REQUIREMENT: Transcribe verbatim the entries between the line holding "This screenshot has height=634, width=1366." and the line holding "coordinates (343, 403).", inclusive.

--------------------------------

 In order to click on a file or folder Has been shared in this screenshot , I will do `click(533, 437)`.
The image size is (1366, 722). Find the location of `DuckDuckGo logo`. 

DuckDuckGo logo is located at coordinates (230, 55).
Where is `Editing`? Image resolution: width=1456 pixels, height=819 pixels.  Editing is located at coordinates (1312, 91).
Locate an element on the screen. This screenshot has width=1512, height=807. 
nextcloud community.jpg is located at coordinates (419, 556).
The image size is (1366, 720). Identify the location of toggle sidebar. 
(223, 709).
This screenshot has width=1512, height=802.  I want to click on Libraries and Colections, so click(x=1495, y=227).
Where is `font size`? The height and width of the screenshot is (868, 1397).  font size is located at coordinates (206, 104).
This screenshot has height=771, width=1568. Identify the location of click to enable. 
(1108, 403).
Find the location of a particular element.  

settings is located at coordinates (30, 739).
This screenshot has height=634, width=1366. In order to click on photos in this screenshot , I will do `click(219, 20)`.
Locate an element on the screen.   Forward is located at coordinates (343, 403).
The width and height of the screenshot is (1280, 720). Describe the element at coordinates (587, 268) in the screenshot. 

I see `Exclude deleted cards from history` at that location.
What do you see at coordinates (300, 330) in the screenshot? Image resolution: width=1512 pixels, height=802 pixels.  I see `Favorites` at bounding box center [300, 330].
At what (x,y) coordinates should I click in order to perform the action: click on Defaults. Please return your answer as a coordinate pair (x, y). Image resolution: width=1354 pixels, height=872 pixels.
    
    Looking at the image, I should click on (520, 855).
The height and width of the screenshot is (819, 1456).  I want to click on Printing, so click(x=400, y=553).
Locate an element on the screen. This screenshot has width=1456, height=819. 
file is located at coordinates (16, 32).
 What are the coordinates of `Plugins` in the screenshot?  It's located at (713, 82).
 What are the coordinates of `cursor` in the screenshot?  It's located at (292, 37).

--------------------------------

THE ANSWER:
This screenshot has height=634, width=1366. In order to click on photos in this screenshot , I will do `click(219, 20)`.
Locate an element on the screen.   Forward is located at coordinates (343, 403).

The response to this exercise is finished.